The Hydrolysis of Diclofenac Esters: Synthetic Prodrug Building Blocks for Biodegradable Drug-Polymer Conjugates.

Abstract Degradation reactions on diclofenac-monoglycerides ( 3a,b ), diclofenac-( p -hydroxybenzoate)-2-monoglyceride ( 3c ), diclofenac ( 1 ), and diclofenac lactam ( 4 ) were performed at 37°C in isotonic buffer solutions (apparent pH range 1-8) containing varying concentrations of acetonitrile (ACN). The concentration remaining of each analyte was measured versus time. Diclofenac-monoglycerides and diclofenac-( p -hydroxybenzoate)-2-monoglyceride ( 3c ) were both found to undergo facile and complete hydrolysis in pH 7.4 isotonic phosphate buffer/10% ACN. Under mildly acidic, neutral or alkaline conditions, diclofenac-( p -hydroxybenzoate)-2-monoglyceride ( 3c ) had the fastest hydrolysis rate ( t 1/2  = 3.23 h at pH 7.4), with simultaneous formation of diclofenac lactam ( 4 ) and diclofenac ( 1 ).

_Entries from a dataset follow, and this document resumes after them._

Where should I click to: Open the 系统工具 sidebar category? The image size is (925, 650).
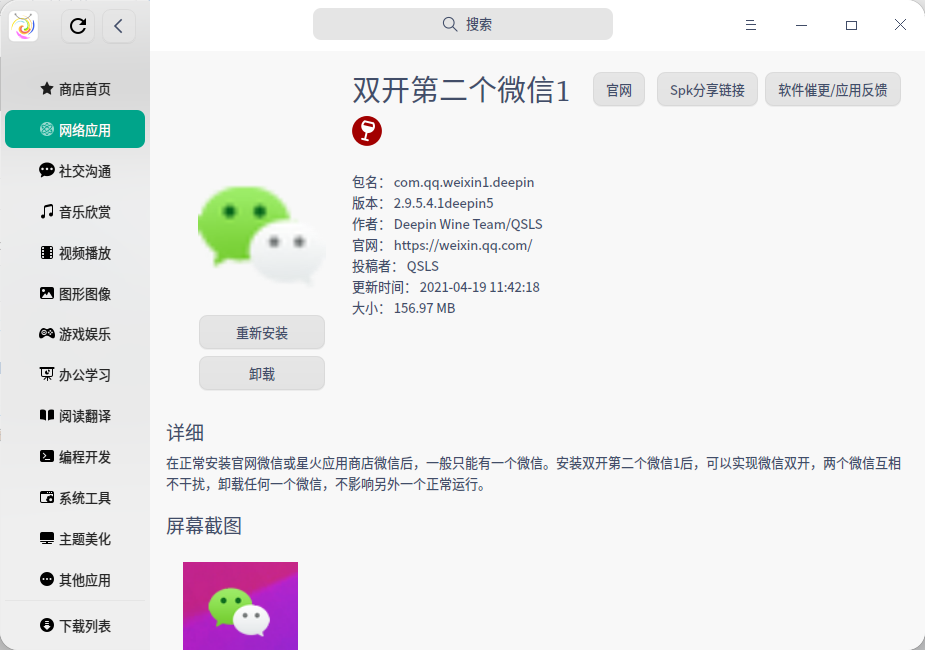(x=75, y=498)
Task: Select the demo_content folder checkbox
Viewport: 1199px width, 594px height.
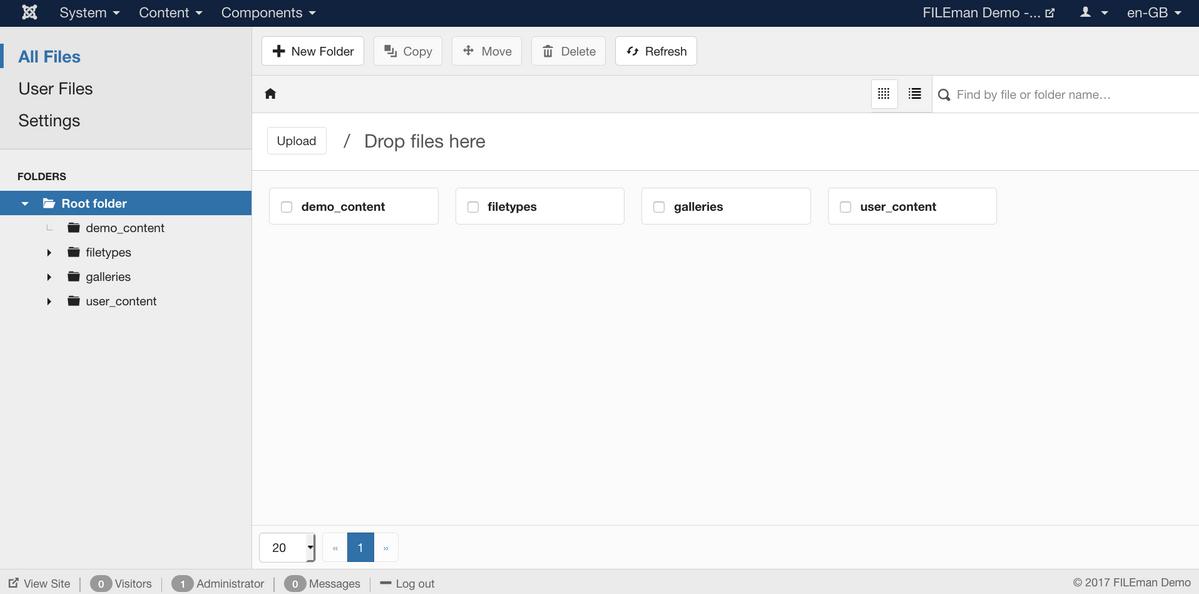Action: 286,206
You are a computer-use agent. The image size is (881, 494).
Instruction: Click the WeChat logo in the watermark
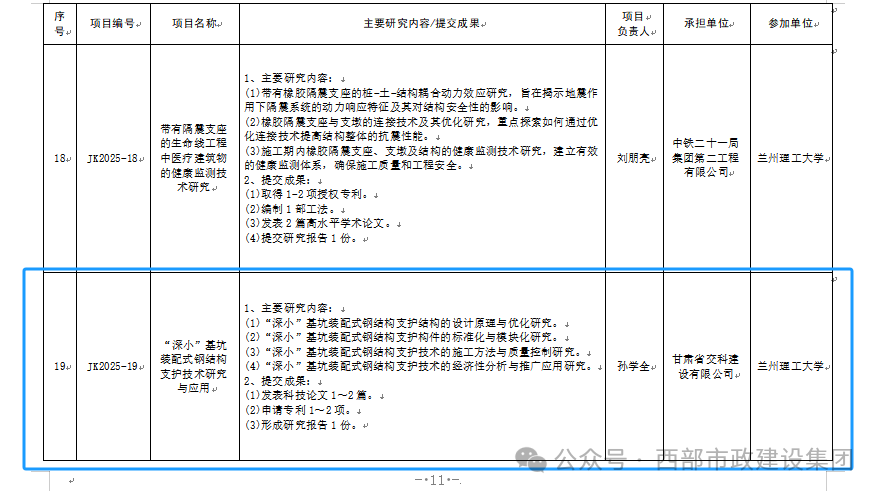[x=530, y=459]
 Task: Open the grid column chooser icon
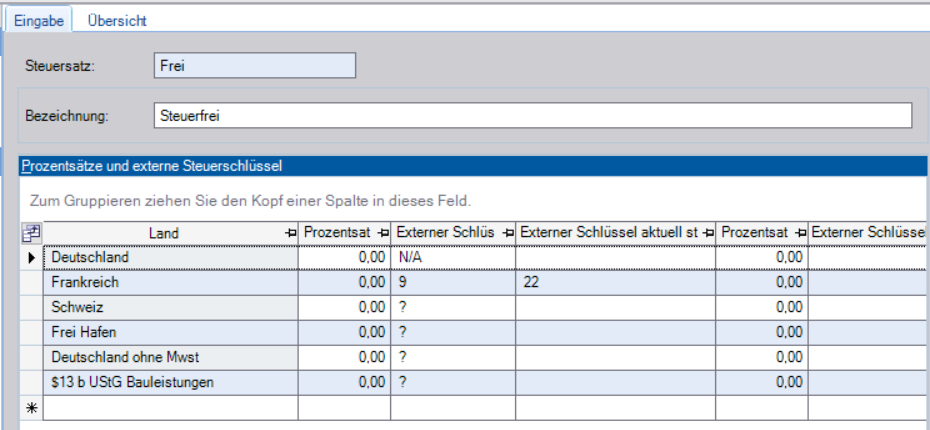(x=30, y=233)
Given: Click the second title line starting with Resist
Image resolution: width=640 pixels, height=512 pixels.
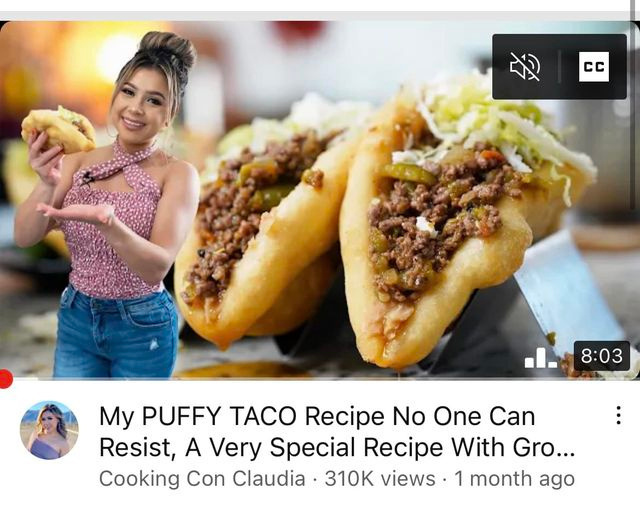Looking at the screenshot, I should coord(337,447).
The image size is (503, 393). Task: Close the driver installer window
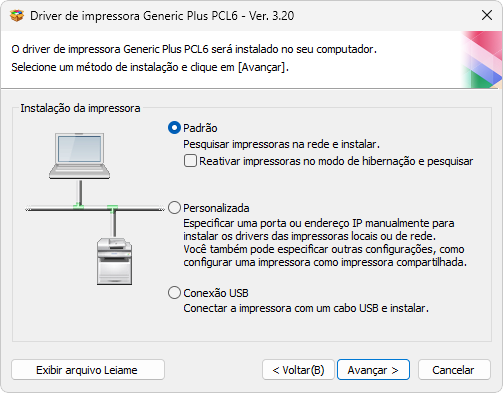point(487,15)
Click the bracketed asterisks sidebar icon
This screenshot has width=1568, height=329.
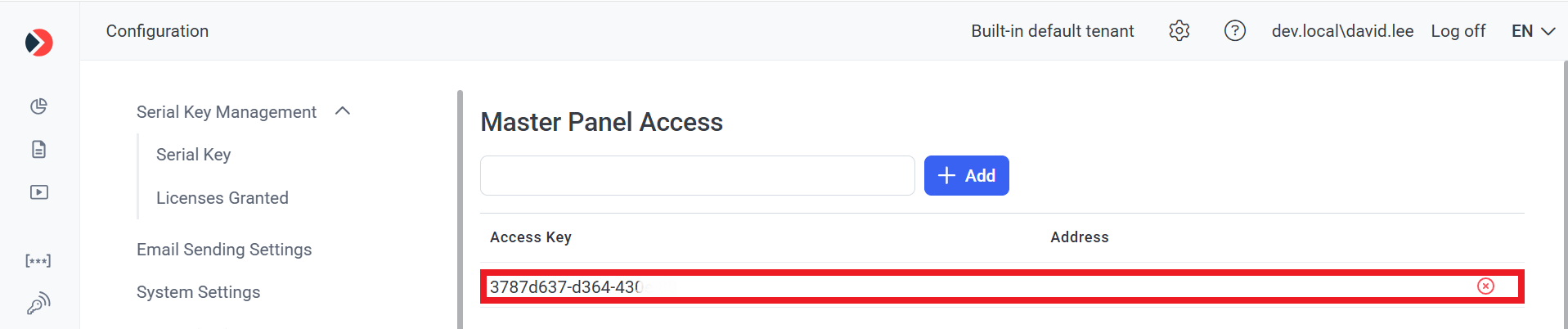(x=38, y=261)
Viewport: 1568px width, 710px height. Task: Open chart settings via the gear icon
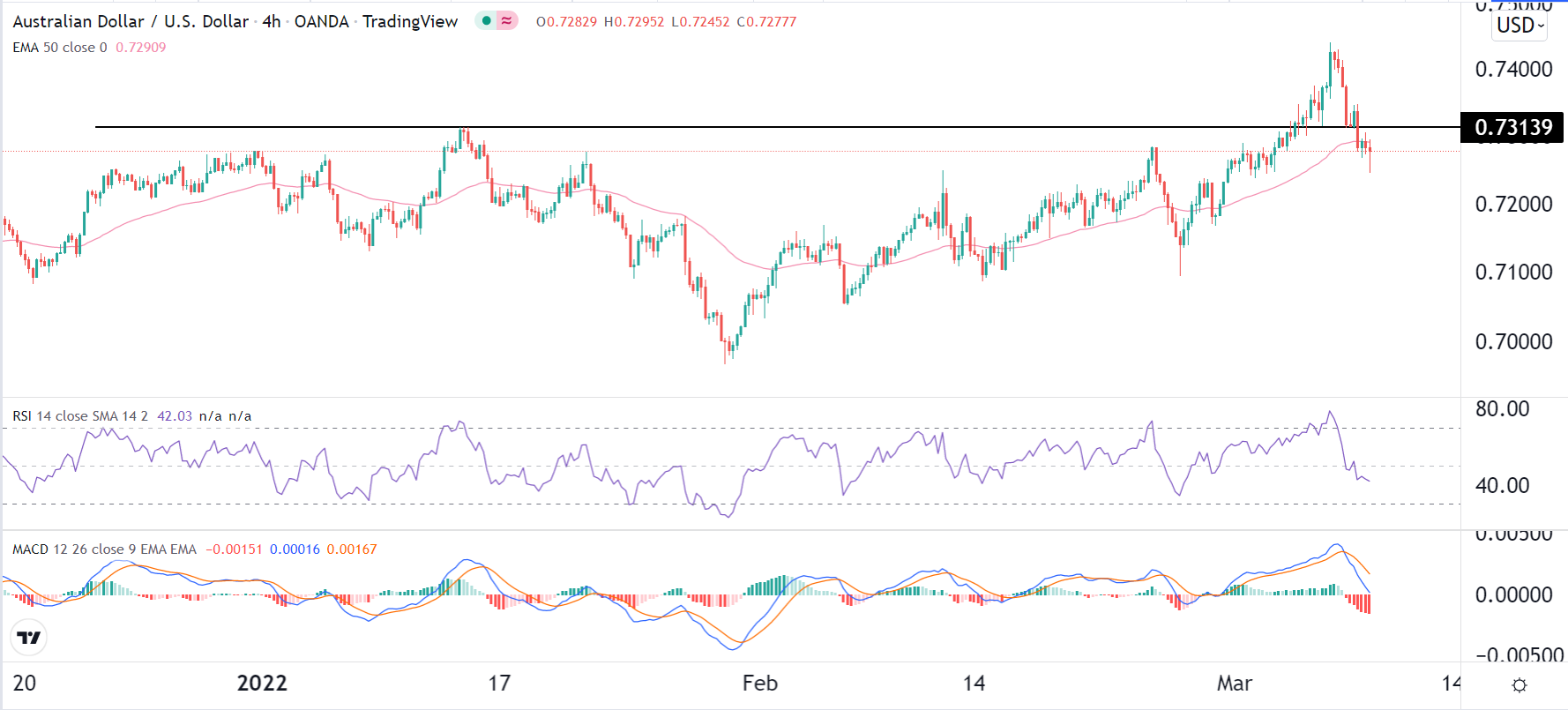[x=1519, y=684]
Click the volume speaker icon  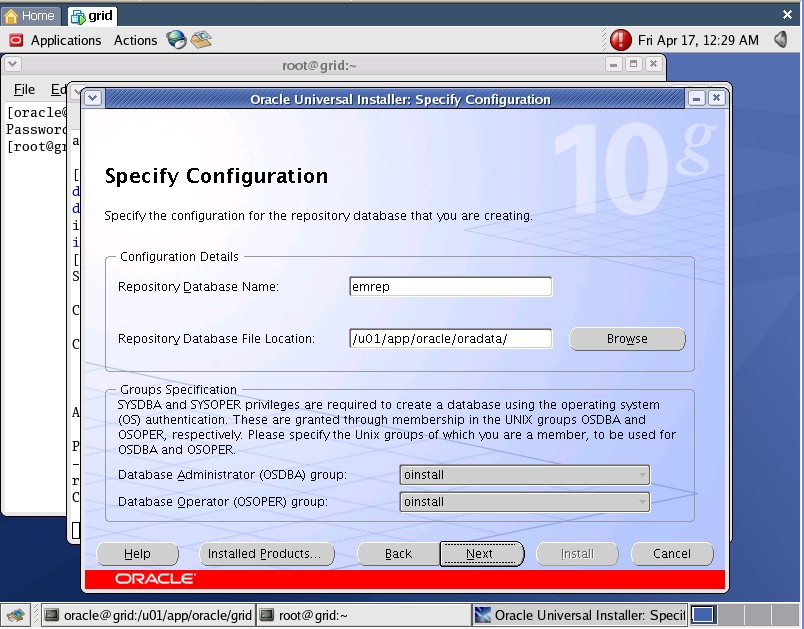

Diclofenac-monoglycerides ( 3a,b ) hydrolyzed more slowly under the same conditions, to again yield both diclofenac ( 1 ) and diclofenac lactam ( 4 ). There was also transesterification of diclofenac-2-monoglyceride ( 3b ) to its regioisomer, diclofenac-1-monoglyceride ( 3a ) across the pH range. Diclofenac was shown to be stable in neutral or alkaline conditions but cyclized to form the lactam ( 4 ) in acidic conditions. Conversely, the lactam ( 4 ) was stable under acidic conditions but was converted to an unknown species under alkaline or neutral conditions.